Homework Help: Ideal-gas Equation

bpw91284 · Apr 4, 2007

1. The problem statement, all variables and given/known data

A tank contains 25.0 kg of O2 gas at a gauge pressure of 9.10 atm. If the oxygen is replaced by fluorine, how many
kilograms of the latter will be needed to produce a gauge pressure of 4.00 atm?

2. Relevant equations

PV=nRT

3. The attempt at a solution

For the O2 we know P, can find n (m=nM), and R is a constant. Still leaves one equation with two unknowns? Am I to assume some temperature, find the volume of the container, and then use that same temperature to calculate the mass of flourine. Is that valid?

jippetto · Apr 4, 2007

it's been a while since thermo but can't you negate the temperature and volume of the container because they are fixed? then you are left with the knowns and unknowns you need to solve? then it's P_1/n_1=P_2/n_2 right? forgive me if i'm way off.

bpw91284 · Apr 5, 2007

jippetto said: ↑

it's been a while since thermo but can't you negate the temperature and volume of the container because they are fixed? then you are left with the knowns and unknowns you need to solve? then it's P_1/n_1=P_2/n_2 right? forgive me if i'm way off.

I have no clue.

denverdoc · Apr 5, 2007

try breaking the problem into two parts:

if you wanted to maintain original pressure, how many kg of Flourine needed?
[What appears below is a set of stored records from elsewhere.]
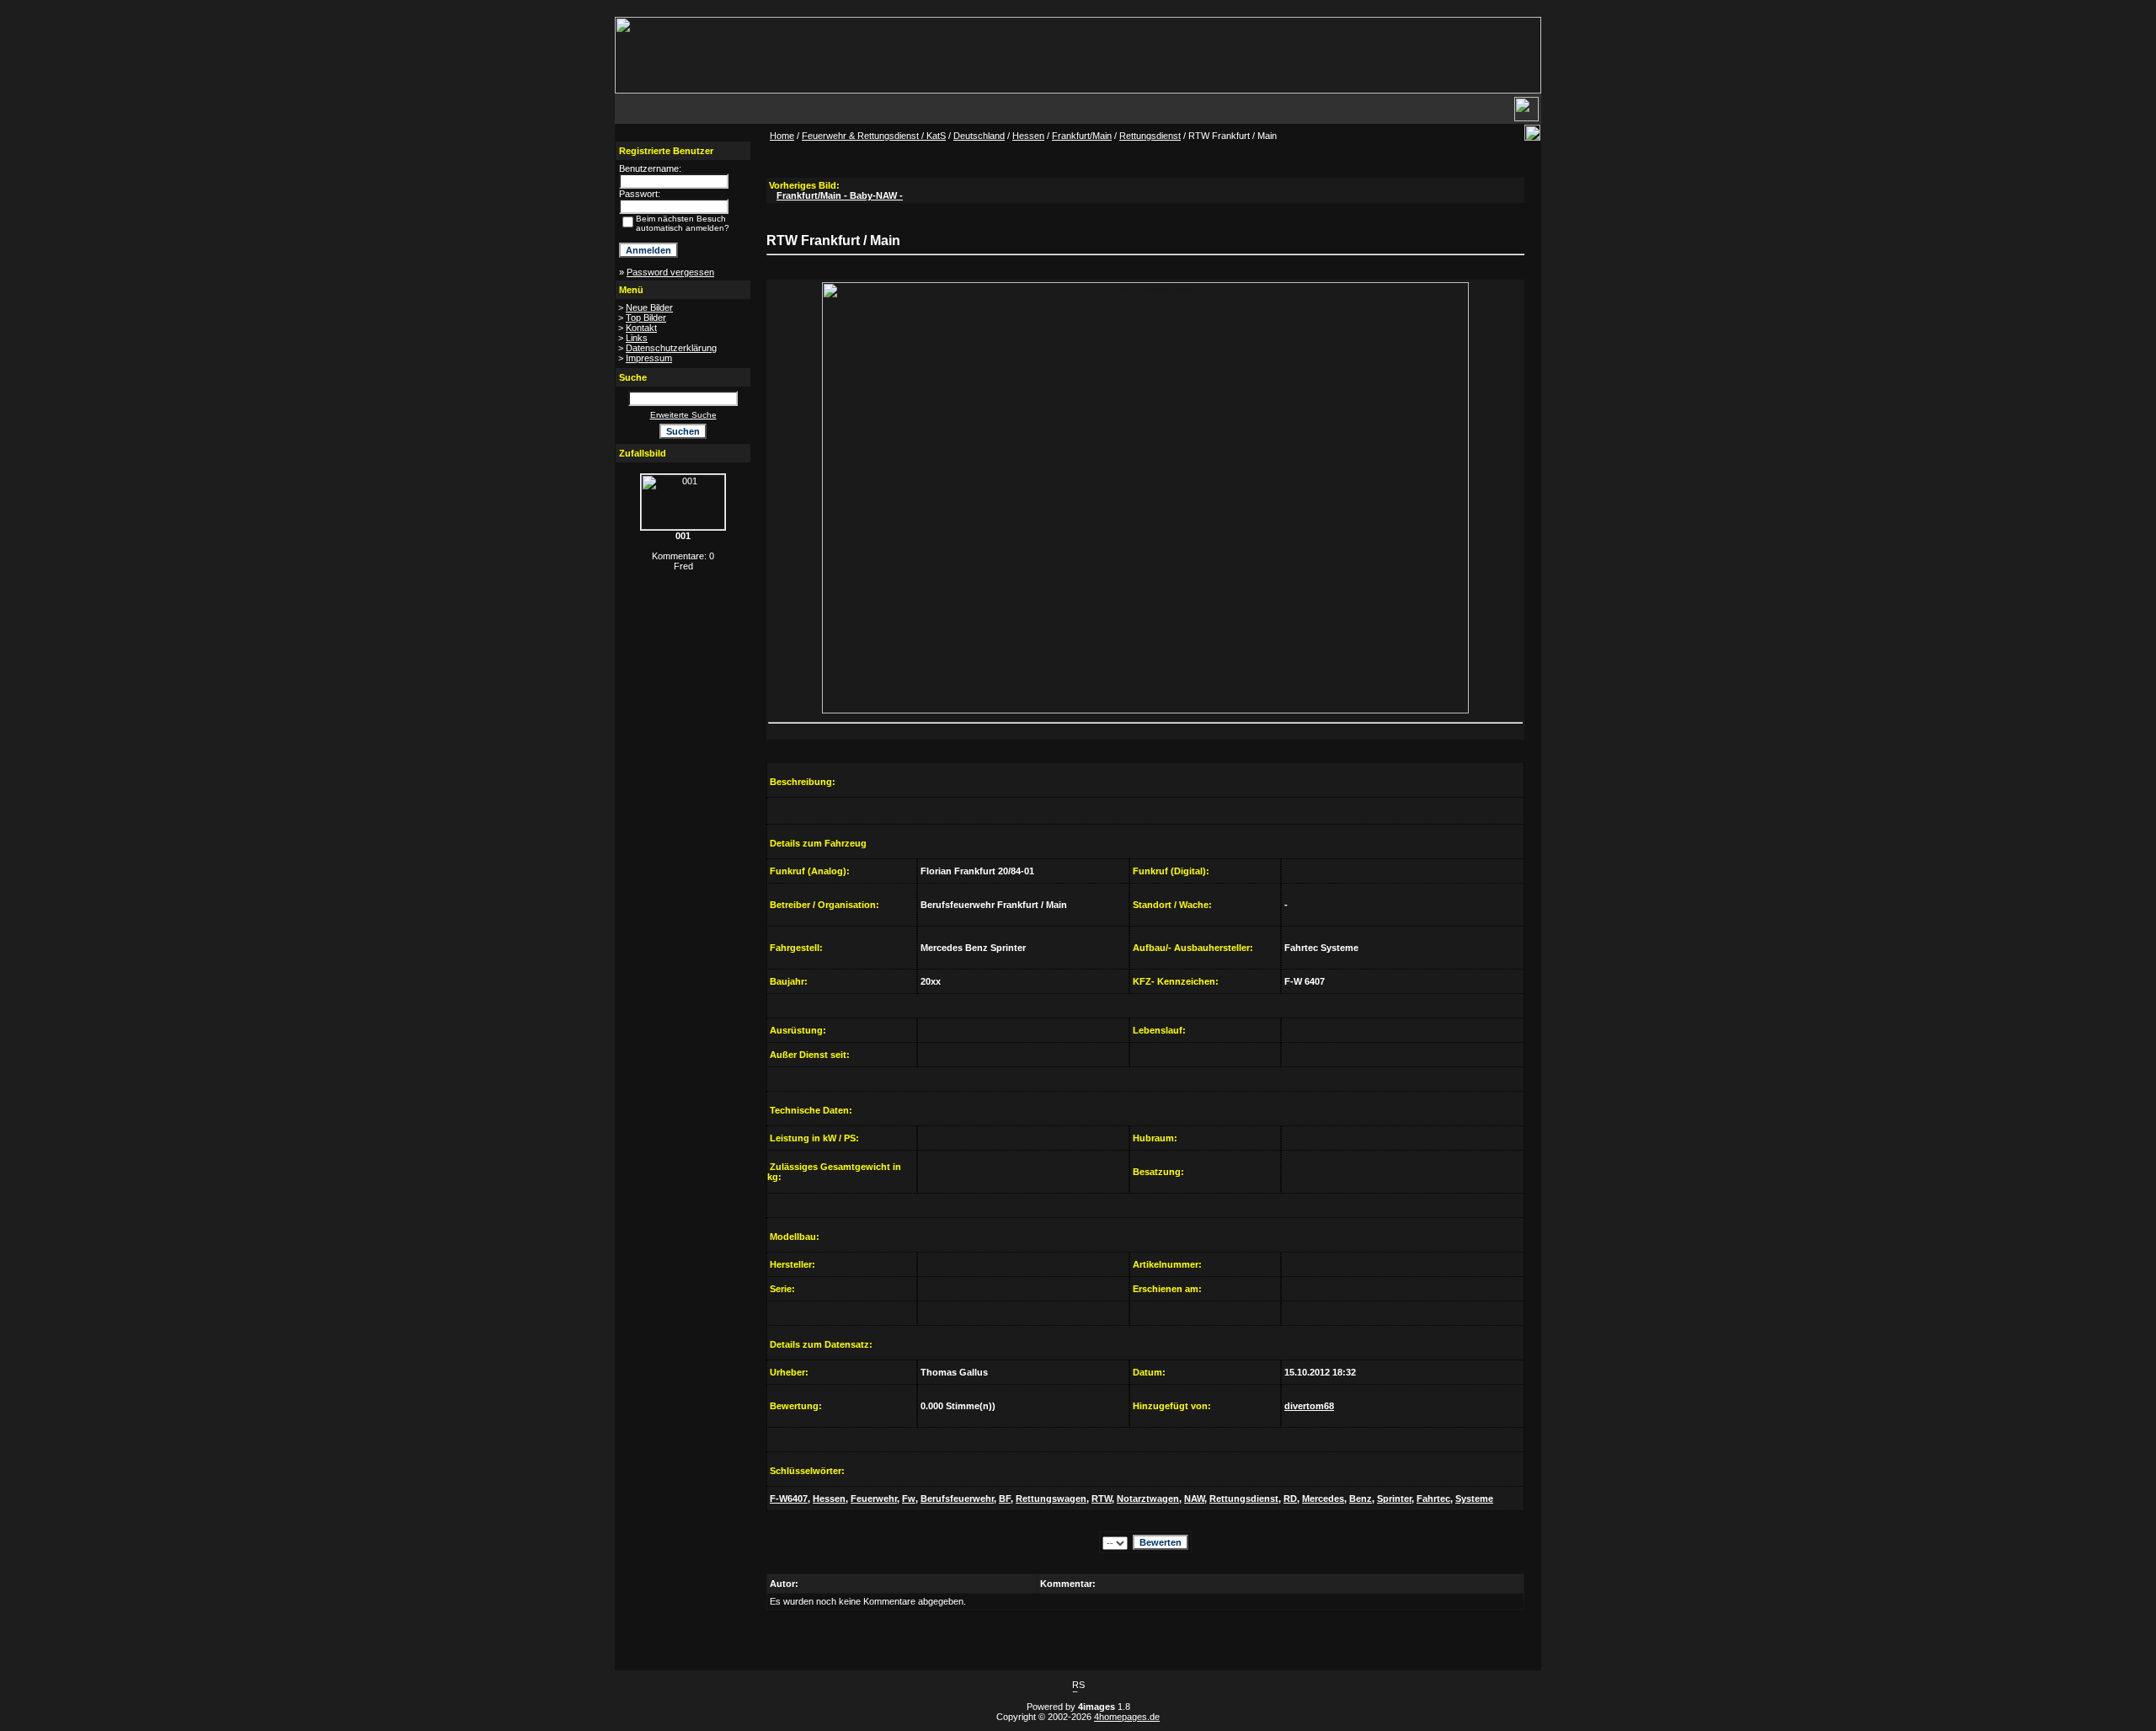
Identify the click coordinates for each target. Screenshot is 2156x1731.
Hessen (1028, 136)
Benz (1360, 1498)
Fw (908, 1498)
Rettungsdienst (1150, 136)
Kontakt (641, 328)
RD (1290, 1498)
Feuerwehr (874, 1498)
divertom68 (1309, 1406)
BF (1005, 1498)
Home (782, 136)
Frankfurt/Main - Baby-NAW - (839, 195)
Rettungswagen (1051, 1498)
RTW (1101, 1498)
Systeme (1474, 1498)
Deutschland (979, 136)
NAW (1194, 1498)
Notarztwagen (1148, 1498)
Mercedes (1323, 1498)
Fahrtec (1433, 1498)
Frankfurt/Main (1082, 136)
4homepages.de (1127, 1717)
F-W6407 (789, 1498)
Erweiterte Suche (683, 414)
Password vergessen (670, 272)
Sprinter (1394, 1498)
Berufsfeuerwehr (957, 1498)
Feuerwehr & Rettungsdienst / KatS (874, 136)
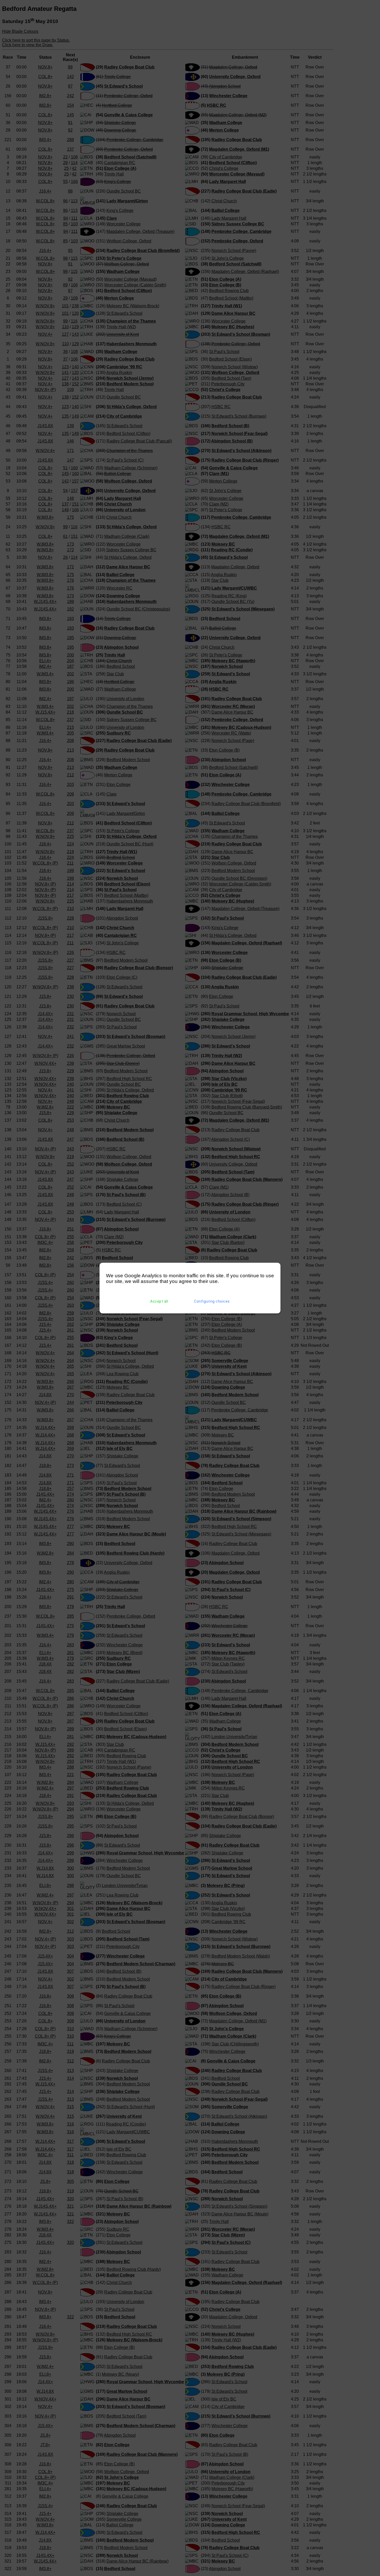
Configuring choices (212, 1301)
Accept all (159, 1301)
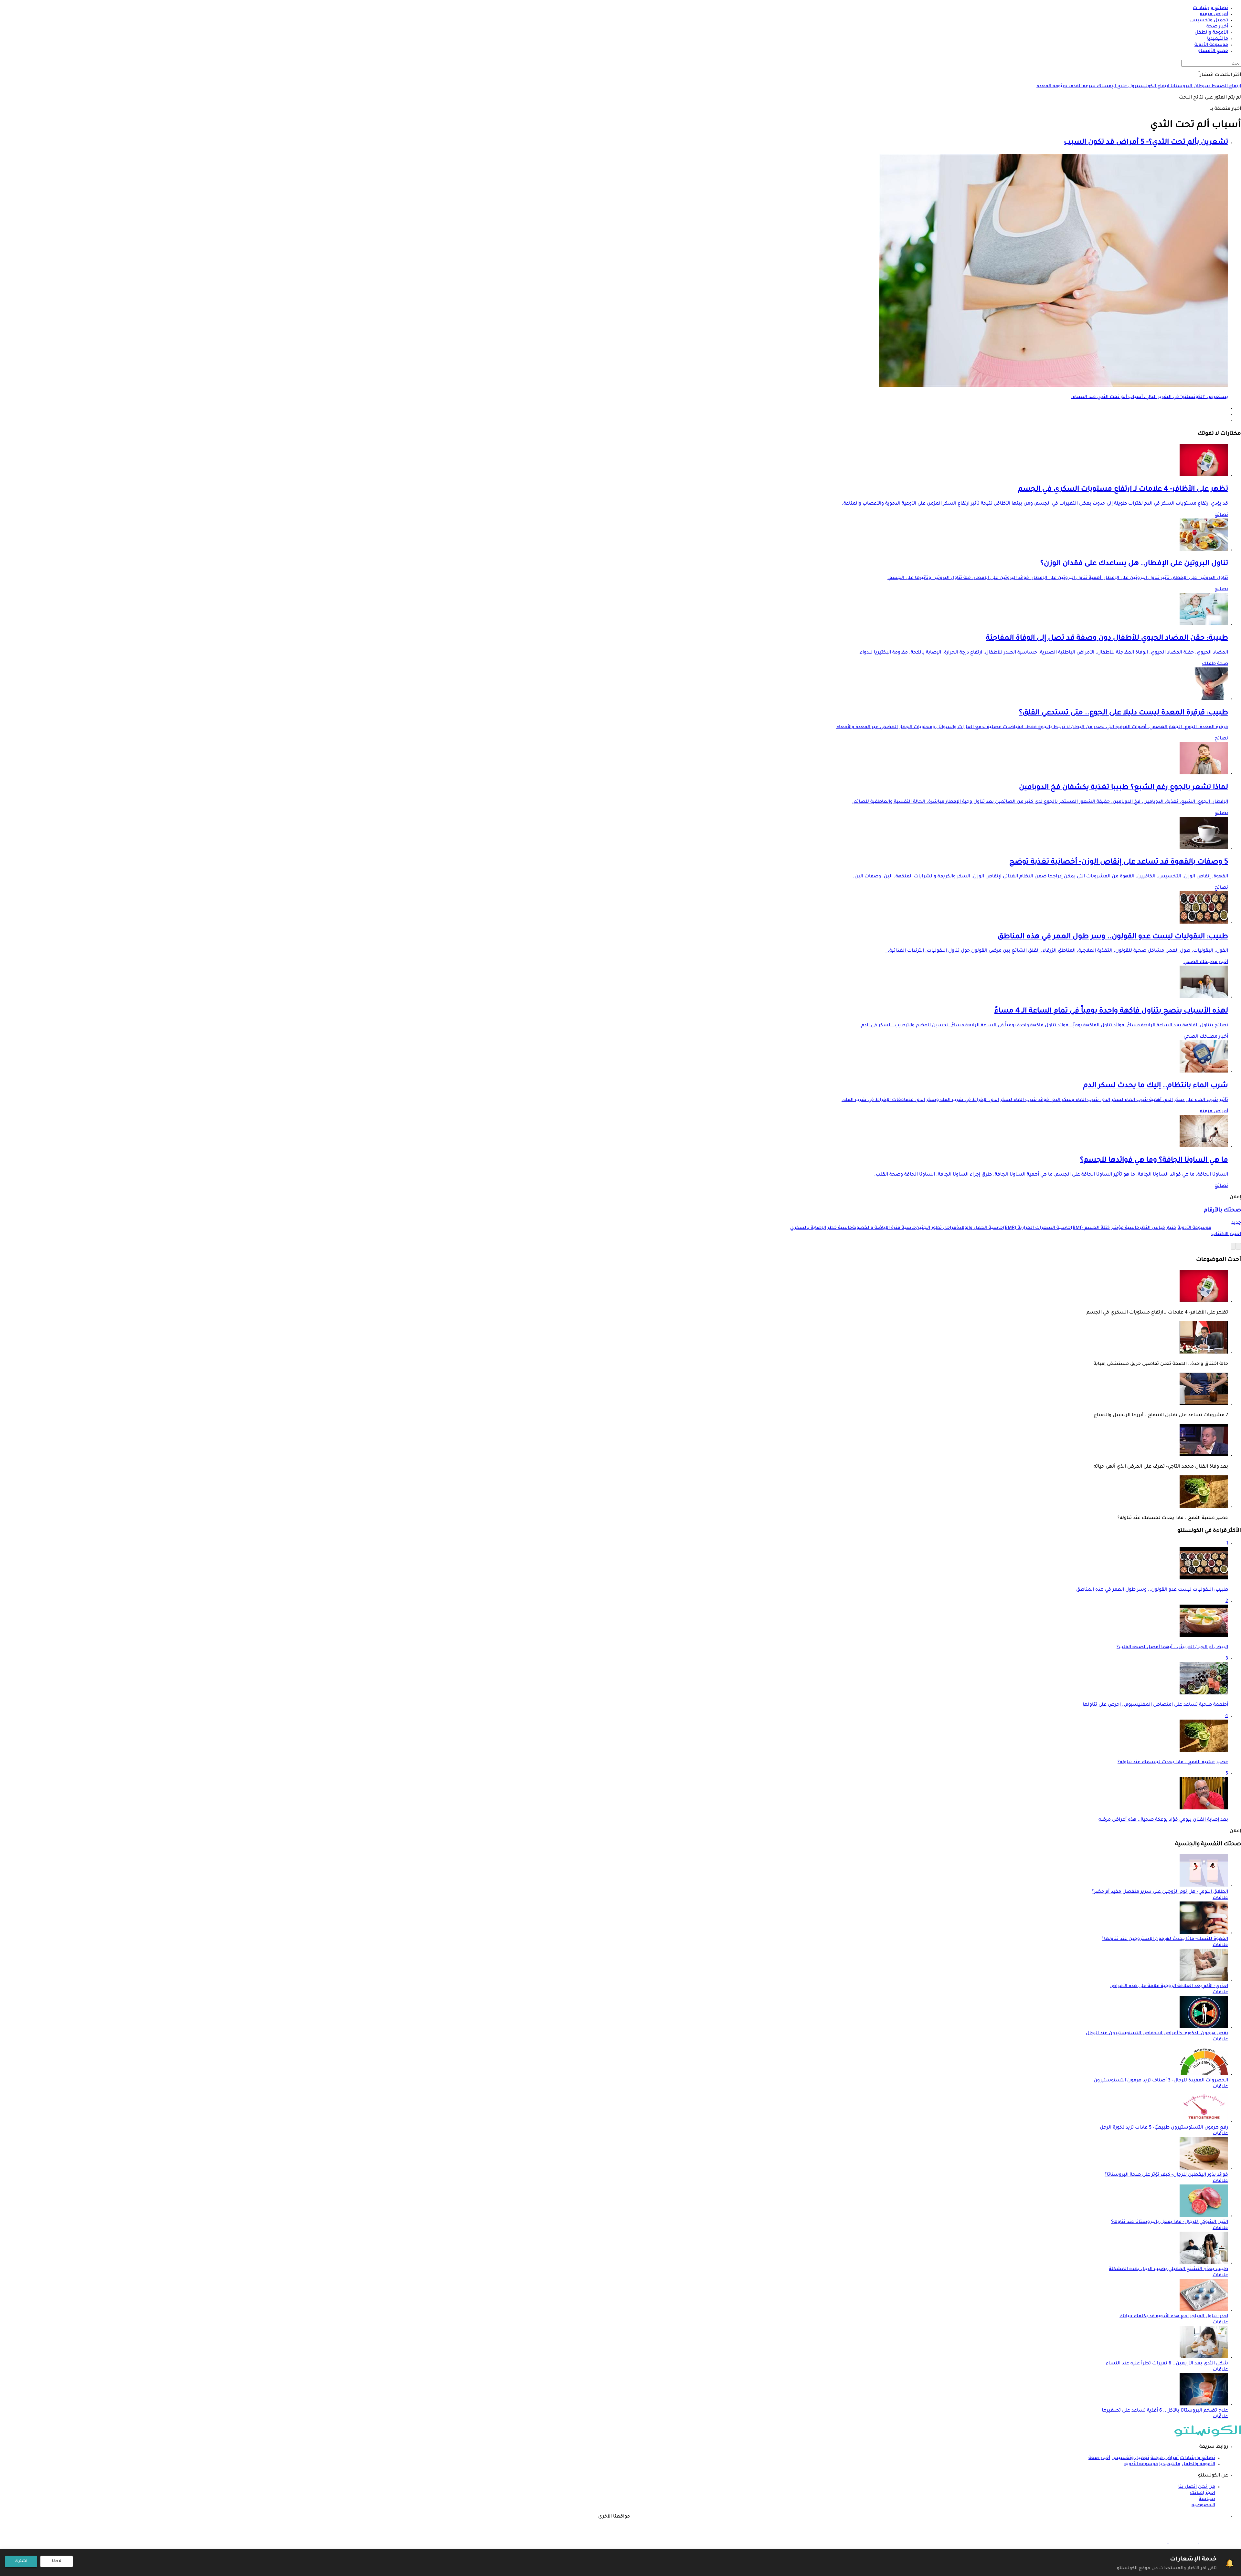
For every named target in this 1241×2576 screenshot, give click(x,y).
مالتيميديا (1169, 2464)
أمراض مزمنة (1214, 1111)
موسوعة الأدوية (1141, 2464)
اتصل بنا (1187, 2487)
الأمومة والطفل (1198, 2464)
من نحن (1206, 2487)
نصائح (1221, 515)
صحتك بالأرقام (1222, 1211)
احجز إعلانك (1202, 2493)
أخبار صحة (1099, 2458)
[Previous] (1238, 1246)
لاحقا (56, 2561)
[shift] (1152, 2542)
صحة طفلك (1215, 664)
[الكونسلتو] (1207, 2435)
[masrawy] (1213, 2542)
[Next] (1233, 1246)
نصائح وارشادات (1197, 2458)
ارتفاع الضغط (1225, 86)
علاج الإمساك (1111, 86)
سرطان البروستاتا (1189, 86)
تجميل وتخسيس (1130, 2458)
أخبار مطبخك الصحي (1205, 962)
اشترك (21, 2561)
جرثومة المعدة (1051, 86)
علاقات (1220, 1898)
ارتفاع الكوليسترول (1148, 86)
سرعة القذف (1081, 86)
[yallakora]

Hint no of moles must be the same, tho you don't need to calculate that figure.

and for rest of problem, since PV=nRT where V and T are same, R is constant you have relation where P is directly proportional to n.

bpw91284 · Apr 5, 2007

Somebody help me please.

denverdoc · Apr 5, 2007

see above post..

Mentz114 · Apr 5, 2007

Still leaves one equation with two unknowns? Am I to assume some temperature, find the volume of the container, and then use that same temperature to calculate the mass of flourine. Is that valid?

Yes. The volume is the same obviously, and the pressure, and you can assume the same temperature without loss of generality. So you can find n because R is always the same.

bpw91284 · Apr 5, 2007

denverdoc said: ↑

try breaking the problem into two parts:

if you wanted to maintain original pressure, how many kg of Flourine needed?

Hint no of moles must be the same, tho you don't need to calculate that figure.

and for rest of problem, since PV=nRT where V and T are same, R is constant you have relation where P is directly proportional to n.

How do you know the number of moles will be the same?

drpizza · Apr 5, 2007

bpw91284 said: ↑

How do you know the number of moles will be the same?

Because... that's the ideal gas law! :tongue2:
PV=nRT
R is a constant.

For a given pressure, volume, and number of moles of an ideal gas, the temperature can be calculated.

For a given pressure, temperature, and number of moles of an ideal gas, the volume can be calculated.

For a given volume, temperature, and number of moles of an ideal gas, the pressure can be calculated.

For a given pressure, temperature, and volume, the number of moles of an ideal gas can be calculated.

In other words, given 3 of the following 4 parameters: P,V,T,n, you can calculate the value of the 4th. Since in your problem, P,V, and presumably T are being kept constant, n must also stay the same.
Of course, it's a poorly worded problem, because it makes no mention of what happens to the temperature - leaving us to assume it remains the same. However, you could probably argue that you could use twice as many moles of another "ideal" gas, provided you have 1/2 the absolute temperature. (since it's "a tank", we can probably assume the volume of the tank remains the same.)

bpw91284 · Apr 5, 2007

Correct method of solving.

PV=nRT
Since V,R, and T will be constant for both cases.

(P/n)_1=RT/V=(P/n)_2

So n_2 can be solved for, and then m_2 can be found.

jippetto · Apr 6, 2007

yeah bpw91284 has it right. drpizza, the pressure isn't staying the same so you have to solve for a different number of moles. so yeah it's like I said: P_1/n_1=P_2/n_2

denverdoc · Apr 6, 2007

But it was broken down into 2 problems where the exchange of gasses would have required maintaining n at the same pressure. Please before taking others to task, read all the posts--if for no other reason than not to confuse the OP.

bpw91284 · Apr 6, 2007

denverdoc said: ↑

But it was broken down into 2 problems where the exchange of gasses would have required maintaining n at the same pressure. Please before taking others to task, read all the posts--if for no other reason than not to confuse the OP.

So you think that n_O2=n_F2?

exec · Apr 7, 2007

Equal number of moles of gas occupies the same volume. As in at stp, one mole of any gas occupies a volume of 22.4dm3.

bpw91284 · Apr 7, 2007

exec said: ↑

Equal number of moles of gas occupies the same volume. As in at stp, one mole of any gas occupies a volume of 22.4dm3.

PV=nRT
n=PV/RT

Same volume, different pressure, different amount of moles.